In the last 2 weeks or so, I’ve been busy with troubleshooting a performance problem on Websphere 8.5. And it was a pain in the rear to figure how to generate dumps.. so, here’s what I figured out, that others my profit and enjoy it!
There are 2 ways to generate dumps (and 3 different types of dumps) on Websphere.
- Open the console (probably at https://localhost:9043/ibm/console/login.do )
- Open (click on) the “Troubelshooting” group on the left side.
- Open (click on) “Java dumps and cores”
- Voila, select “Heap dump”, “Java core” or “System dump”!
- If you’re on Linux and are getting messages when generating a “System dump” (otherwise known as a core dump), you probably have to modify systemd’s coredump preferences (and/or a coredump preference file in /etc/sysctl.d/).
Otherwise, you can also make websphere generate dumps when receiving a SIGQUIT signal. However, you have to make sure that the IBM JDK receives some parameters in order to do this.

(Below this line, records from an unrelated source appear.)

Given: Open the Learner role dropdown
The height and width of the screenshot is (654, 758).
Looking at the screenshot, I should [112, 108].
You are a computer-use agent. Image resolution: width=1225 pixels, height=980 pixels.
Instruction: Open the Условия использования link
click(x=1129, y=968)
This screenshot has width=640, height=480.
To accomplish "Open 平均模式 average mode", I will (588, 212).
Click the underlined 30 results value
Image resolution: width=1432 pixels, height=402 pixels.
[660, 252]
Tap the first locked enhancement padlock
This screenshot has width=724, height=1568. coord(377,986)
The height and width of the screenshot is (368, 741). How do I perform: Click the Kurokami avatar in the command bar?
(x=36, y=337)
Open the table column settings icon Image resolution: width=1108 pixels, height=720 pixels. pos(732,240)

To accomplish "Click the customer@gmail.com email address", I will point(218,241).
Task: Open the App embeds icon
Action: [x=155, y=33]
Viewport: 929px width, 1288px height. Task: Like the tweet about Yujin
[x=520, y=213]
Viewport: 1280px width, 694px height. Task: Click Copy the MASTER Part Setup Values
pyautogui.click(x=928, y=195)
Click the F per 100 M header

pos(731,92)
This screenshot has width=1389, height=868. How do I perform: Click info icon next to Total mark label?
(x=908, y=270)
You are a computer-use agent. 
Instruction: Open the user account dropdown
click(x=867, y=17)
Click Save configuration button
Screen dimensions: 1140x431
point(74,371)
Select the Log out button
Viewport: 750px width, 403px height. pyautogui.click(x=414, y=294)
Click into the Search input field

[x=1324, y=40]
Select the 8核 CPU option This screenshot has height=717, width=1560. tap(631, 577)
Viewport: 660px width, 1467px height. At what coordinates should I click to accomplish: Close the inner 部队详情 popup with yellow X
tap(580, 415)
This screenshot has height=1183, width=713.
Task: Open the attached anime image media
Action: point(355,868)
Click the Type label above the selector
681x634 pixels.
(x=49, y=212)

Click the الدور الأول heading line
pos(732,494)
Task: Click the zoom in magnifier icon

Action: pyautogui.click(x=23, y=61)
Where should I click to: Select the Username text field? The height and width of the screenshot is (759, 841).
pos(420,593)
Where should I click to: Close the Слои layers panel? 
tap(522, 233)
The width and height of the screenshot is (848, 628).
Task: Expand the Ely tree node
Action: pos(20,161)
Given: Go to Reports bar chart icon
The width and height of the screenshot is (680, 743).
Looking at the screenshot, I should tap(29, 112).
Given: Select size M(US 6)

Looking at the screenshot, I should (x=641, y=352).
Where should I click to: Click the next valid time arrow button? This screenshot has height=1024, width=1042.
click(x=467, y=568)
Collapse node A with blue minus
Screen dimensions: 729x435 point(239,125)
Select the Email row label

- Open the console (probably at https://localhost:9043/ibm/console/login.do )
- Open (click on) the “Servers” group on the left side.
- Open (click on) the “Server Types” group, under which you’ll see “Websphere application servers” — click on that as well.
- Click on your server in order to go your server preferences.
- Scroll down until you see “Java and Process Management” under the “Server Infrastructure” heading on the right side.
- Open (click on) “Java and Process Management” and click on “Process Definition”
- Click on “Java Virtual Machine” on the right of the page, under the “Additional Properties” heading.
- On the “Configuration” tab of the “Java Virtual Machine”, you’ll see a “Generic JVM arguments” text box.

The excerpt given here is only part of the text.